* **Task brief**: In the passage about Valentine's Day roses, when is there little demand for roses at farm level?

─── Selected passage

Also consider that if the weather is not consistent with historical data then the pinched roses will arrive too early if it is hotter than normal, and too late if it is cooler and darker than normal. Either of these scenarios is undesirable and results in an almost wothless harvest, as there is little demand for roses in January, or after the 10th of February (at farm level).
So the lower availability of roses this year is a combination of much less pinching than in years past and really bad weather. And I mean dreadful!
Looking ahead, I foresee a couple of outcomes: Either there will be even less pinching, with prices for roses being much, much higher at Valentine's as a result of the market forces of supply and demand; or florists/wholesalers/importers will need to place orders in September with the growers, secured by some kind of financial instrument for a specific quantity of roses that will be needed for Valentine's Day. I do not think that it is tenable that floriculture sector can continue as it has for the last twenty years. Surely, we all need to make a profit, including the growers. Especially the growers!

Today was a long, drawn out day spent visiting farms in the south, encouraging, coaxing and pleading with growers to fulfill the orders. It has been exhausting as there are few flowers available as tonight is the peak shippindg day into the USA. Peter the buyer has somehow managed to complete our air cargo allocation from Quito to Miami to the maximum, even as some farms are reporting shortfalls. This holiday in Ecuador has been one of the craziest in the lasy eight years, and with a threatened strike by the Indians on Monday it has the earmarks of an old school Valentine's Day.
Notwithstanding the above, through today all our roses have moved out of Ecuador with no delays at all, and our numbers are matching the Mayesh projections.

Thursday, February 3, 2011


I am not referring to the rose varieties, but I do want to talk about roses. Specifically about two really great rose farms, whose names I will not include here out of respect for their vulnerability in a very difficult set of circumstances, and because we have been partners for many years, who have actually had no production of roses for Valentine's Day. I am not suggesting that they are low in production, I mean that after the best laid plans were drawn up and implemented, just as in years past, the net result is actually a productivity that is lower than that of a normal week!

──────
─── Recorded data

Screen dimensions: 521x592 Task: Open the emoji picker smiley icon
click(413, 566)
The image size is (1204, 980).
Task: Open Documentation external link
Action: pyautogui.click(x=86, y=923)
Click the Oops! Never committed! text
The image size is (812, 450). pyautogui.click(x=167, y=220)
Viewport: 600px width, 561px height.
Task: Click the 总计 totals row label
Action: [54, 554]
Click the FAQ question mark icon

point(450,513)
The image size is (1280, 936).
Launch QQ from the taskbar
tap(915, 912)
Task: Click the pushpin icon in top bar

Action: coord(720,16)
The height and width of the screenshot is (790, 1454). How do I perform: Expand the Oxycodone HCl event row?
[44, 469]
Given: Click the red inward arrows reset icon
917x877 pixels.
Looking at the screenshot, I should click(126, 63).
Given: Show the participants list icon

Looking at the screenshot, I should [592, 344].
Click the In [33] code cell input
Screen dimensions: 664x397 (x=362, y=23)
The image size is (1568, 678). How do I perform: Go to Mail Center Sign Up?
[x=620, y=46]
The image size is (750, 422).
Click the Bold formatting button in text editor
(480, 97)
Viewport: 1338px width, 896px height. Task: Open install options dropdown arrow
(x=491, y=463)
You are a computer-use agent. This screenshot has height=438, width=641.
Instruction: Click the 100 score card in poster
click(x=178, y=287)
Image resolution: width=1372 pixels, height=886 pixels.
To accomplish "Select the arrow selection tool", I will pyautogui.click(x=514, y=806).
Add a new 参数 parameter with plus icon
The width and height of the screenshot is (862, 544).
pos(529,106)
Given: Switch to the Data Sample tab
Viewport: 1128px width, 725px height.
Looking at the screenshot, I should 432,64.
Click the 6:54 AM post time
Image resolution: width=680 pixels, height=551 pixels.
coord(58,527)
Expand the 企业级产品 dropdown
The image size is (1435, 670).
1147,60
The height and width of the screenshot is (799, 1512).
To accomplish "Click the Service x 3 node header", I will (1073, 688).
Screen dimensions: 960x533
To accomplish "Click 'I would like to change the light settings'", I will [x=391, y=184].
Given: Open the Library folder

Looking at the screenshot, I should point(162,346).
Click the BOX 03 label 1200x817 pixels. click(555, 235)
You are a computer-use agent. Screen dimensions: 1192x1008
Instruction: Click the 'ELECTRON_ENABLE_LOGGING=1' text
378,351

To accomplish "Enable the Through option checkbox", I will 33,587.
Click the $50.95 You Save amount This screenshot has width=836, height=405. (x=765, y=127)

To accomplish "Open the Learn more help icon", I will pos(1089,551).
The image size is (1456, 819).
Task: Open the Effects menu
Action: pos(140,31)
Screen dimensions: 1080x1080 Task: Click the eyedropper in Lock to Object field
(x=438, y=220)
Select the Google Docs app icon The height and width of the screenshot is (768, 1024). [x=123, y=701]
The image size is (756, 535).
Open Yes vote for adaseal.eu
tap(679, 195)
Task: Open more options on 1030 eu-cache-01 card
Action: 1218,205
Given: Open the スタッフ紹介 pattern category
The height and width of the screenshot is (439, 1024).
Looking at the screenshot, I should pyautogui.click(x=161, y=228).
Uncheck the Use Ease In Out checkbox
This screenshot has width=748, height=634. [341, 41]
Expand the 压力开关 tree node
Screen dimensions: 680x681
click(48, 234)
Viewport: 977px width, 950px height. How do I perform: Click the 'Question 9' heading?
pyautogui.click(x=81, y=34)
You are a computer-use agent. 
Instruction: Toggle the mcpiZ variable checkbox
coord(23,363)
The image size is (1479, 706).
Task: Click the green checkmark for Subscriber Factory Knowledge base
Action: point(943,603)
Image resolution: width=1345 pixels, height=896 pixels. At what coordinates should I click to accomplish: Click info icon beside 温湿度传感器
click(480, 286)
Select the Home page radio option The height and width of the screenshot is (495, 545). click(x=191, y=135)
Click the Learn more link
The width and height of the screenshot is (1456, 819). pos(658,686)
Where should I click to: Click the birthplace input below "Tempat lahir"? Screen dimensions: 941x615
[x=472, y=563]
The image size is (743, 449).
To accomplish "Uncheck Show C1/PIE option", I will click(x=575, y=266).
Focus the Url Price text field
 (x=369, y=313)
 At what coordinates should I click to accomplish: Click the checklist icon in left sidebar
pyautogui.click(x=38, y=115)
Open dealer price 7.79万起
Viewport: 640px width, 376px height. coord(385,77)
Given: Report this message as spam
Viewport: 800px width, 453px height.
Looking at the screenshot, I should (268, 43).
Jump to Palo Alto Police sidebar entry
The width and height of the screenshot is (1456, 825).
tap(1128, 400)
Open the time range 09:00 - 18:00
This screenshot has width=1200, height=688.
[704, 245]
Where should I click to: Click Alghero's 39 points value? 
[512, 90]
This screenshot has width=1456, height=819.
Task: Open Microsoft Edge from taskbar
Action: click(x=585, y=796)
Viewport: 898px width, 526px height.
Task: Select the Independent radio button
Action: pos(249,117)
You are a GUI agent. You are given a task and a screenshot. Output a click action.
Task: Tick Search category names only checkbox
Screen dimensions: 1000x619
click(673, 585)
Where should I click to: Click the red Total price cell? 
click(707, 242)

──────

* **Exercise output**: In January, or after the 10th of February.